Dancer struck with bone cancer does 4-mile walk raising funds for Ability Bow therapy gym
PUBLISHED: 16:00 29 October 2018
A choreographer and professional dancer struck down by incurable bone marrow cancer has managed to walk four miles in a 5k race through Victoria Park raising desperately-needed funds for his therapy gymnasium.
Albie Ollivierre completed yesterday’s gruelling course in the annual fundraiser for Ability Bow rehabilitation gym after being in a wheelchair for 14 months, helping to raise £1,000.
Albie, who trained as a dancer in the 1980s and worked and taught at venues like Sadler’s Wells and the Royal Opera House, was in hospital seven-and-a-half months with multiple myeloma cancer.
But the determined 57-year-old from Old Ford Road in Bow, began developing his physical strength again, taking on long-term one-to-one exercise sessions at the gym and home physio, progressing to walking unaided after using sticks.
“I doubt I’d even be here if it wasn’t for Ability Bow’s trainers,” Albie says. “Sometimes I need a stick to aid walking after hospital treatment—but being able to walk again unaided if I want to is amazing.

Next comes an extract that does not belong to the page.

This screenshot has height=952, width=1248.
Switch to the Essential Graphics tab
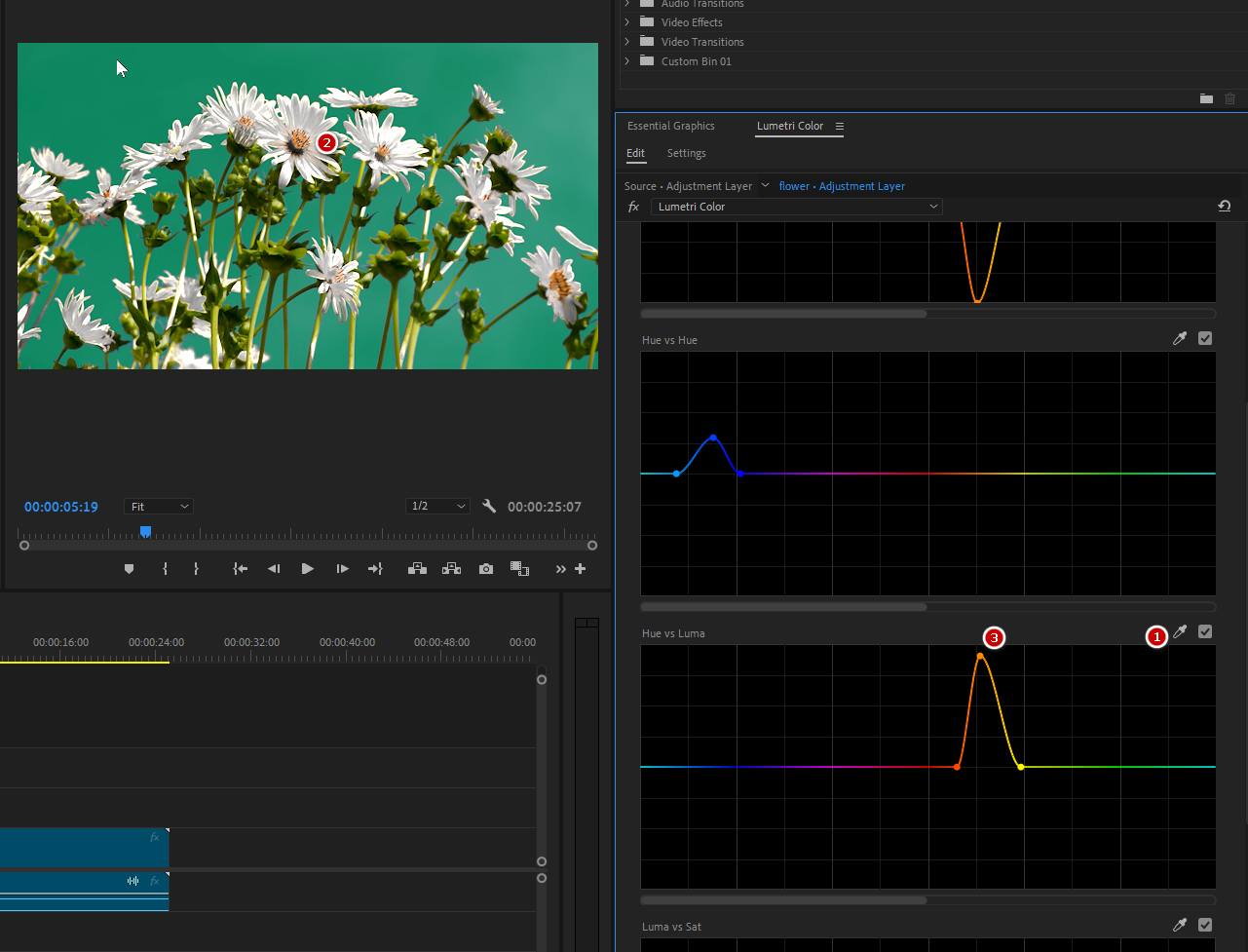(x=670, y=126)
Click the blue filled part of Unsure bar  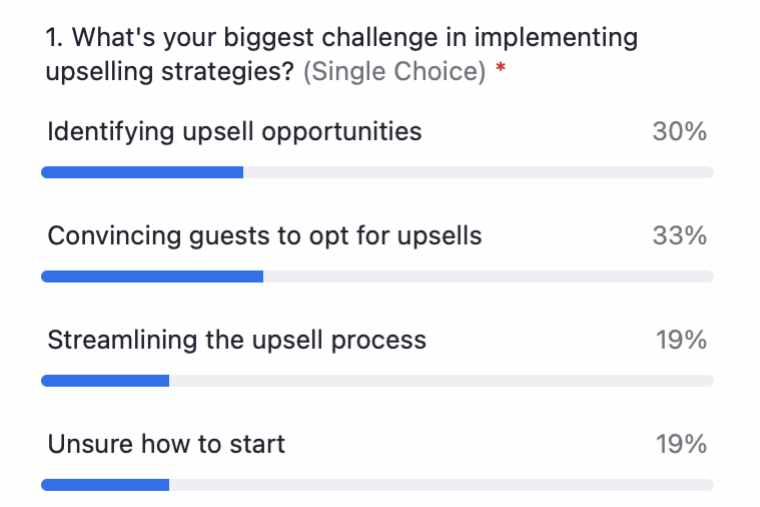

“Many people feel lost and isolated when diagnosed with cancer, but this gym removes that feeling and gives you hope confidence to feel empowered. It’s been life-changing.”
Albie helped raise the cash on Sunday, having already taken part in two previous annual fundraisers in the park since joining the gym in 2014.
He has pulled in £2,000 from his personal wellwishers in three events, donated for a new one-to-one therapy service at the gym in St Stephen’s Road, a short distance from his home.
Ability Bow founder Victoria Kent said: “His remarkable achievement is vital to increase public awareness and funds to keep our service going which we believe can keep communities fitter and stronger for longer.”
But Ability Bow, which helps 400 disabled people into exercise each year with many referred by NHS hospitals and GPs, relies on public donations, after being marred by a series of funding crises since 2007.
Today it runs therapy for people with conditions like Multiple Sclerosis and cancer, aids those recovering from stroke or serious accidents with tailored physical exercise and emotional support and also provides activities to support those with hearing impairments.